/Foundation

A framework for building compiled class files and bytecode.

Primary LanguageJavaMIT LicenseMIT

Foundation

Note

Foundation 3 is currently in the testing phase and may undergo changes without notice. Foundation 3 aims to be semi-compatible with Foundation 2 projects, but due to the change in its backing library, full compatibility cannot be guaranteed.

Opus #7

Foundation is a tool for writing virtual machine code, a class file assembler, and a library for creating compilers that target JVM bytecode.

Foundation 3 is modularised into the following libraries:

  • foundation-assembler: for assembling class files in a linear format (like ASM).
  • foundation-factory: a helper layer for building method code in the Java paradigm.
  • foundation-legacy: the former Foundation 2, for preserving compatibility.

Motivations

Foundation is designed to simplify the process of building classes and methods with bytecode. Tools like ASM's 'visitor' are very effective but make simple tasks unnecessarily difficult and add cumbersome boilerplate.

This over-complication makes writing simple bytecode-generating utilities more difficult than it needs to be and makes the process unpleasant for beginners, leading people to rely on tools such as 'ASMifier' to create the bytecode-generating code.

While such tools are undoubtedly useful (and appropriate in many situations) users can develop an unnecessary dependency on them and find themselves incapable of designing the bytecode without a tool to generate it for them.
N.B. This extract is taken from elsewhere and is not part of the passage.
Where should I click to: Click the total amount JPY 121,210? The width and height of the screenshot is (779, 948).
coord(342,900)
Foundation is designed to set a balance between doing too much and too little, while also matching the line format and structure of Java code.

Foundation 3: Assembler

Foundation 3 entirely removes the dependency on ObjectWeb's ASM library, and contains its own fully-supported class file assembler.

Design Goals

In order to achieve its speed and low memory footprint, ASM has some incredibly strict design limitations:

  • Elements have to be visited in a specific order.
  • Operation codes have to be entered with a particular method.
  • Once visited, an element cannot be re-visited, accessed or altered in any way.
  • Safety checking and verification are left to the user.
  • Errors (particularly in frame calculation) are almost impossible to trace.
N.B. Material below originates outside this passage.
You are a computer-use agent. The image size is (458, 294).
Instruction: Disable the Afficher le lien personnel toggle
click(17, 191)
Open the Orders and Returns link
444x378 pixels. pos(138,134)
Foundation versions 1 and 2 attempted to overcome some of these limitations by storing all the details and then building the class file in a single pass at the end. While this was effective for overcoming the ordering constraints, it could not address any of the other problems listed above.

Foundation 3 includes its own assembler (a replacement for ASM) that was designed with overcoming these limitations in mind.
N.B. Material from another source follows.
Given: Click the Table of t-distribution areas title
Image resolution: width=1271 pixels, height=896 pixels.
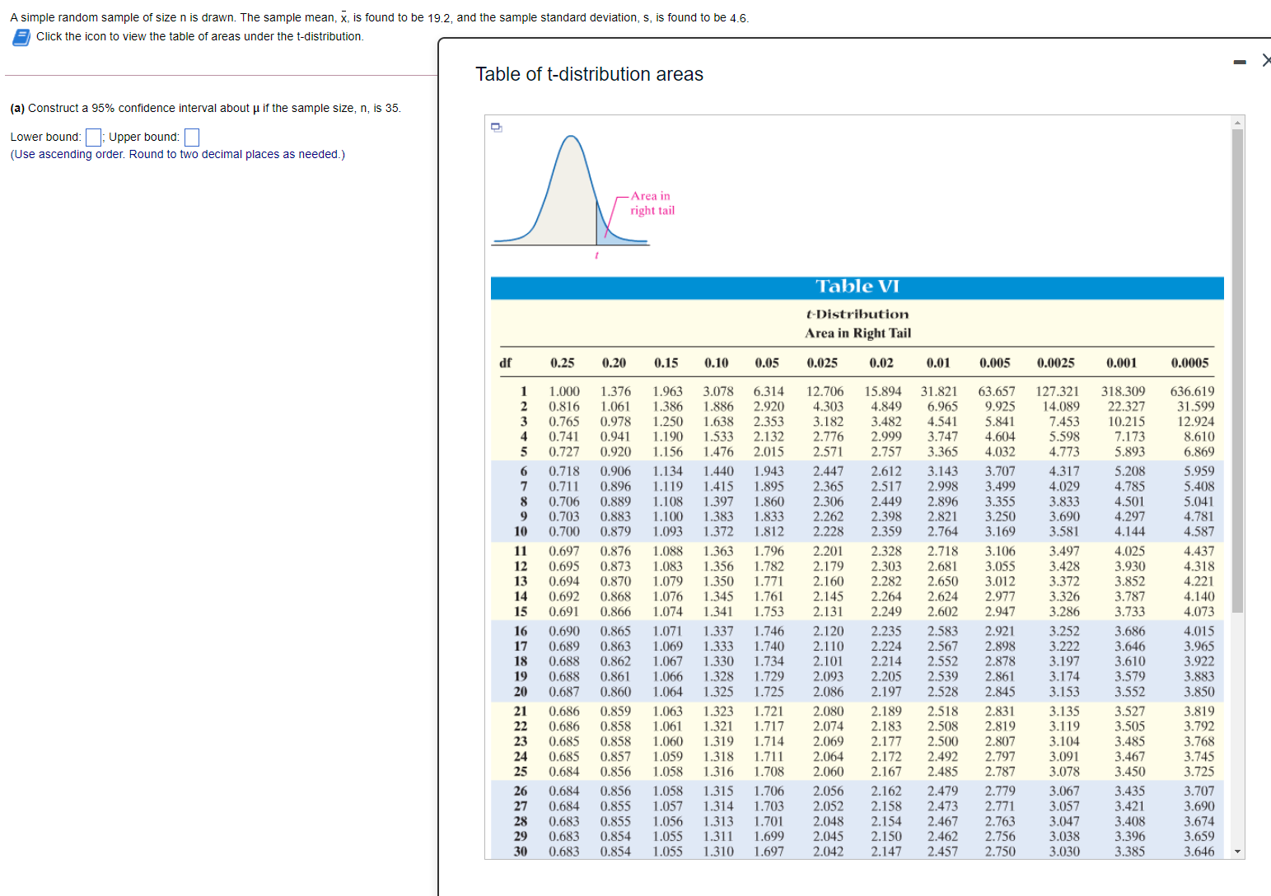Looking at the screenshot, I should click(588, 74).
Ordering of Access & Creation

A key requirement for Foundation 3's assembler was not to limit the order in which class and code members could be created, as much as was feasibly possible. Since the class file itself has a fixed order in which elements appear (meta, fields, methods, attributes), this meant that the builder could not write the class bytes directly to the file, since a user might create a method and then go back and make a field.

The solution was to create a data graph format that was flexible enough to be edited. This brought with it an additional problem: lots of class file elements use indices to reference each other (e.g. constant index 3, jump forward 4 spaces), and if elements can be re-ordered then these indices will be invalidated.

This is most relevant to the class file's constant pool, which stores everything from the class names to the literal values used in code. The easiest solution (which ASM uses) is to enter things as they appear and then save the index at which they were entered. However, this has a drawback of leaving the constant pool in a very untidy state with no proper ordering, and also creates a forward referencing issue (where a constant pool entry might reference something that was entered after it, e.g. 3: class named #4, 4: 'java/lang/String'). This in itself is not prohibited by the virtual machine specification, but it is a problem for anything that is searching for a pool entry in order.

Foundation's solution to all of these problems is the tabular reference; a two-byte dynamic pointer to an entry in a table, such as a constant pool entry or an instruction in a code vector. These references mean the constant pool can be sorted, re-ordered or can have items added or removed without breaking any of the elements that reference it. During a phase called 'finalisation', which occurs before the class code is built, the references can be baked into their actual number format since no more changes to the table will occur.

Operation Codes

Definition: a 'well-formed instruction' consists of an operation code (opcode) followed by the bytes required to complete the instruction.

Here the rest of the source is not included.